-- TASK INSTRUCTIONS --
Report all lines below with the word "dock".

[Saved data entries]
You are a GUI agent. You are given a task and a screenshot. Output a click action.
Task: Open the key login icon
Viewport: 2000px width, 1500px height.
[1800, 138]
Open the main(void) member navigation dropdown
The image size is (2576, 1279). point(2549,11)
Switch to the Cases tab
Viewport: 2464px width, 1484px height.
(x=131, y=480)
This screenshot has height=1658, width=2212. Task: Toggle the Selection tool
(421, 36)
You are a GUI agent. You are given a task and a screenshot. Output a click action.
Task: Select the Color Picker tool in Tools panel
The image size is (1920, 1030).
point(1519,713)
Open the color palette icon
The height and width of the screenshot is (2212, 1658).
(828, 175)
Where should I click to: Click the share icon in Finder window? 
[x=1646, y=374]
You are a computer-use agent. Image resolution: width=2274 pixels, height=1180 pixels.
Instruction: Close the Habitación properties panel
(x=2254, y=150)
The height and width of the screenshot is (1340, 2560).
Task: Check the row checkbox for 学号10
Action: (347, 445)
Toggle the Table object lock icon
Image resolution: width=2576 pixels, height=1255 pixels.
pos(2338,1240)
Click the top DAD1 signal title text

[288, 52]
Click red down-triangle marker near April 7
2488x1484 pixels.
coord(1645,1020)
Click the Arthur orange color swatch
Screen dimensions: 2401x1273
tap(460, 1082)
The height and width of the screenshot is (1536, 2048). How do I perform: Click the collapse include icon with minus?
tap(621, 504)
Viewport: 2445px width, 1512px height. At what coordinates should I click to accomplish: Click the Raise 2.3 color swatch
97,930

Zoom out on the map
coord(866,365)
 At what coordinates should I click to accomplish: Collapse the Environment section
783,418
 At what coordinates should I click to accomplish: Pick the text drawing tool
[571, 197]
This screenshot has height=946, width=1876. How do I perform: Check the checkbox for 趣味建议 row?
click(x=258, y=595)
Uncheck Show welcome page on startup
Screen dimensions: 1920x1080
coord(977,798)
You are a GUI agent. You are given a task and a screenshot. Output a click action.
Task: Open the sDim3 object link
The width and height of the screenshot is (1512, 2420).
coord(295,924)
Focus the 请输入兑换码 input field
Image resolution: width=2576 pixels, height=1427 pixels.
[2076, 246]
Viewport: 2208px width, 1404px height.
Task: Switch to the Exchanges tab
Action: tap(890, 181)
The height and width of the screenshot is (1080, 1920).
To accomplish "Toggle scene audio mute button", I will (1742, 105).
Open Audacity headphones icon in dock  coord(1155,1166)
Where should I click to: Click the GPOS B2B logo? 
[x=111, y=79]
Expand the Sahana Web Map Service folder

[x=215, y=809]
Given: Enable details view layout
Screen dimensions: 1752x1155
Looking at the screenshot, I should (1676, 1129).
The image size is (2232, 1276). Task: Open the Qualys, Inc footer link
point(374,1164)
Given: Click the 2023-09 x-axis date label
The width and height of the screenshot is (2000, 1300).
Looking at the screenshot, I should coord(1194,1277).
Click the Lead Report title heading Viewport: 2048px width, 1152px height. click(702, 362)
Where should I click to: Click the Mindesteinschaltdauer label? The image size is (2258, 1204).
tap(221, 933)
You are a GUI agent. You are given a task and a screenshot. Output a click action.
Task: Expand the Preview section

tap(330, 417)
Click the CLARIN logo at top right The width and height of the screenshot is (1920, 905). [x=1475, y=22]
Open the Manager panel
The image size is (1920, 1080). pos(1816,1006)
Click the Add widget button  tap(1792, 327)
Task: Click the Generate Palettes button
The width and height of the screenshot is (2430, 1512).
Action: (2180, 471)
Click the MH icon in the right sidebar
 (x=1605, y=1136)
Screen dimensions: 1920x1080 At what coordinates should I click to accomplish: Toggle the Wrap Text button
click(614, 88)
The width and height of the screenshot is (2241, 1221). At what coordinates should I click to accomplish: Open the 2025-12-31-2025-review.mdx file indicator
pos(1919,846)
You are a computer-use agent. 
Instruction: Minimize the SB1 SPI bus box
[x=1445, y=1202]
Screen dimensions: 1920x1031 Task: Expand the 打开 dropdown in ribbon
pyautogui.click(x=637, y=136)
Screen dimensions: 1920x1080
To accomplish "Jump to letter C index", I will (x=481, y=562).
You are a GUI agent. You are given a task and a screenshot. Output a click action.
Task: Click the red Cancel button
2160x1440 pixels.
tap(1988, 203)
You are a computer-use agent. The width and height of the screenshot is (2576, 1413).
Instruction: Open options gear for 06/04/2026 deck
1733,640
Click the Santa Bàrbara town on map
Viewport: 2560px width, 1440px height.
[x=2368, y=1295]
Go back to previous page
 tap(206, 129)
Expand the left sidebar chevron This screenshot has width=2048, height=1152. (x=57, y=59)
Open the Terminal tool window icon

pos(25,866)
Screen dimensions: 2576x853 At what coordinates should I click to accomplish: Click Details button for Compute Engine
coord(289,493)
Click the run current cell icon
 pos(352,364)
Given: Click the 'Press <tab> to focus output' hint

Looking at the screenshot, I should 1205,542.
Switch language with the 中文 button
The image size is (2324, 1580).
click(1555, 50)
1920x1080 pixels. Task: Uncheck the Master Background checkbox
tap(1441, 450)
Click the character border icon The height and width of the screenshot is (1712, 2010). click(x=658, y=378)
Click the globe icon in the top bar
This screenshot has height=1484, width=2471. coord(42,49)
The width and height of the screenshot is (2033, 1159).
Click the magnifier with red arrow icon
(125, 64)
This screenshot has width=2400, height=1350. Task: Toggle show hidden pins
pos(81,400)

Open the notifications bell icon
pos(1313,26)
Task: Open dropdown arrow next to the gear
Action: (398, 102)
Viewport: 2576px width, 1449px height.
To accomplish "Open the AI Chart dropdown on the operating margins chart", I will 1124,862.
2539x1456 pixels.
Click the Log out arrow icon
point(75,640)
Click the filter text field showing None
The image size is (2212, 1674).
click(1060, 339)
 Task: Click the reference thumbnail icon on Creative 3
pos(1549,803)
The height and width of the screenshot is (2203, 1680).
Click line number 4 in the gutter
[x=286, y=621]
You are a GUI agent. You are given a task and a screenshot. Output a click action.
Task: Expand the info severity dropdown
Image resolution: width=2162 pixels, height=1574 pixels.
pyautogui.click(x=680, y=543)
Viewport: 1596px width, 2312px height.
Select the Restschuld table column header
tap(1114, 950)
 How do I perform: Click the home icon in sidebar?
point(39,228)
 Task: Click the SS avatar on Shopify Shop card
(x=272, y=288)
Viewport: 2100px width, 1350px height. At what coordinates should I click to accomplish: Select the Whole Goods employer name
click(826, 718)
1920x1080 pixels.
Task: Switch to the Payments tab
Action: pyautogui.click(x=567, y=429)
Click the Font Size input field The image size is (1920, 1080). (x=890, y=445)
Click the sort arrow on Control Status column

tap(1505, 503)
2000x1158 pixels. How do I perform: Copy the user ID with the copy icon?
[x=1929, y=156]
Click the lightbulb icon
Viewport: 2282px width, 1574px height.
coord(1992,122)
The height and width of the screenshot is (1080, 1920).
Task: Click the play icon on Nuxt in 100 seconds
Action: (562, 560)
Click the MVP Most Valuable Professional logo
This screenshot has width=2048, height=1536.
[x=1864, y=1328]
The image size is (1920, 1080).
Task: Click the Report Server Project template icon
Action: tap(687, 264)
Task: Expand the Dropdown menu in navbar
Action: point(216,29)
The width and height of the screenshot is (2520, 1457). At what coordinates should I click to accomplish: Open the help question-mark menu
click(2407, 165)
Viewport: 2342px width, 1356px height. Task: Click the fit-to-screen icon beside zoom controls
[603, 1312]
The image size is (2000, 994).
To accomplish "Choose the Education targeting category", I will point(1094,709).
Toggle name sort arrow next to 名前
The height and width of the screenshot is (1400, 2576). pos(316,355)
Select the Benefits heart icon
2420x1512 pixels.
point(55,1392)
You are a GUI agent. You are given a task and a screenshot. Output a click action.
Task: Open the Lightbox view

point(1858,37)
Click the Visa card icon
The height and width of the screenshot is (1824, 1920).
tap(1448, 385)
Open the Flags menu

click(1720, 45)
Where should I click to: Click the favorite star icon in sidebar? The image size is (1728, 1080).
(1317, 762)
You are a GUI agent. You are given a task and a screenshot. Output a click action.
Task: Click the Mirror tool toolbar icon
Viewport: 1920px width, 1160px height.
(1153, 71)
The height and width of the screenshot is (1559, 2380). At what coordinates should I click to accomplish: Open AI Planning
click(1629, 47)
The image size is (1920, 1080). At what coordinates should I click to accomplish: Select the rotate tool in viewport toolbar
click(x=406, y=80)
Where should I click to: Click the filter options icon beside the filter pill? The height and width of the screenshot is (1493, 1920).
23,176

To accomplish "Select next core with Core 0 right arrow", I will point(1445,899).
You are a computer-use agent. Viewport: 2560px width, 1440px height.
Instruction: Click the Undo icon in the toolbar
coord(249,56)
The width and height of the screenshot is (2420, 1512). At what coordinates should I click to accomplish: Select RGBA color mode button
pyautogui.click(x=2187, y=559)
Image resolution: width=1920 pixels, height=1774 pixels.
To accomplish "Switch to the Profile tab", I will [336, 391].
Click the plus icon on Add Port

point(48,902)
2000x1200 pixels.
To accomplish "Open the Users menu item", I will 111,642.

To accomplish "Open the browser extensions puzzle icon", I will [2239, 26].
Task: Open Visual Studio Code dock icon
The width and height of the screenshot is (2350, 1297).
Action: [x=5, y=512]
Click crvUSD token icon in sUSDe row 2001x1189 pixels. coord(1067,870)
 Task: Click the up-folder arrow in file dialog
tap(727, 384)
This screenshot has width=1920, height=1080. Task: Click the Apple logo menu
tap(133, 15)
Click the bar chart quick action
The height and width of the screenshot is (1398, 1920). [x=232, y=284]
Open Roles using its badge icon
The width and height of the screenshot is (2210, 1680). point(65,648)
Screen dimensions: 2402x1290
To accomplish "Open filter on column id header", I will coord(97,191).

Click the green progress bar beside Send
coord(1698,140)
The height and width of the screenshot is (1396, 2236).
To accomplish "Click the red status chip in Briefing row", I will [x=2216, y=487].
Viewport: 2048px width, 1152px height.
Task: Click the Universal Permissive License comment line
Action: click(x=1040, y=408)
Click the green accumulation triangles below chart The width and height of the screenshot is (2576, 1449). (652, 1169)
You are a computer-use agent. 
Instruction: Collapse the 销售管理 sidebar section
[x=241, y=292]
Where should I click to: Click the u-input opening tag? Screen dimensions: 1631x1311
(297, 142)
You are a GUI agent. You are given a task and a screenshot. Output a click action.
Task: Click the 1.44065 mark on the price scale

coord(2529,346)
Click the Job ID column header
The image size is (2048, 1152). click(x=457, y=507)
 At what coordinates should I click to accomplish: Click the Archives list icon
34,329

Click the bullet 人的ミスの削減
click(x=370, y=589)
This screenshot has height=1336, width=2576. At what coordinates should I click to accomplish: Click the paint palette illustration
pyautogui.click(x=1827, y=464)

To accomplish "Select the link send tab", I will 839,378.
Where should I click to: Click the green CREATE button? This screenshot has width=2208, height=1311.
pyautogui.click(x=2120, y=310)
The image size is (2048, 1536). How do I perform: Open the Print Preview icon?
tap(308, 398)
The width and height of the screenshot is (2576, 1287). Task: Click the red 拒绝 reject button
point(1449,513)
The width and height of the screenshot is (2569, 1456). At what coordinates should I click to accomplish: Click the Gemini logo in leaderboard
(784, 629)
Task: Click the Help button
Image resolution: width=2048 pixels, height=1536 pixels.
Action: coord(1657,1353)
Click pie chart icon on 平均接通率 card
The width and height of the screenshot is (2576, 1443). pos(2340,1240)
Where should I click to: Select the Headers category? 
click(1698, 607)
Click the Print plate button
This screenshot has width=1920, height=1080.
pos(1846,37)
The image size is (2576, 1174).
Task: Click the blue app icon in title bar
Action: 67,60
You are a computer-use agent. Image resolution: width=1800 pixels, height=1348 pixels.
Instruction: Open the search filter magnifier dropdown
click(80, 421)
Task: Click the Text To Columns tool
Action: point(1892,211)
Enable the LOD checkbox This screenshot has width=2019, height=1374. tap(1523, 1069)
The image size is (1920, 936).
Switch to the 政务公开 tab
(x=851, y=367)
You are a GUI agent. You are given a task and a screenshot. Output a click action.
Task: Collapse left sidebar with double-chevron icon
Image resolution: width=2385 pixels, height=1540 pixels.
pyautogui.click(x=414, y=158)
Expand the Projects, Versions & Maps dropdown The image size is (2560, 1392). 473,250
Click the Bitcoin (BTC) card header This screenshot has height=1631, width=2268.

-- THE ANSWER --
Open Audacity headphones icon in dock  coord(1155,1166)
Task: Open Visual Studio Code dock icon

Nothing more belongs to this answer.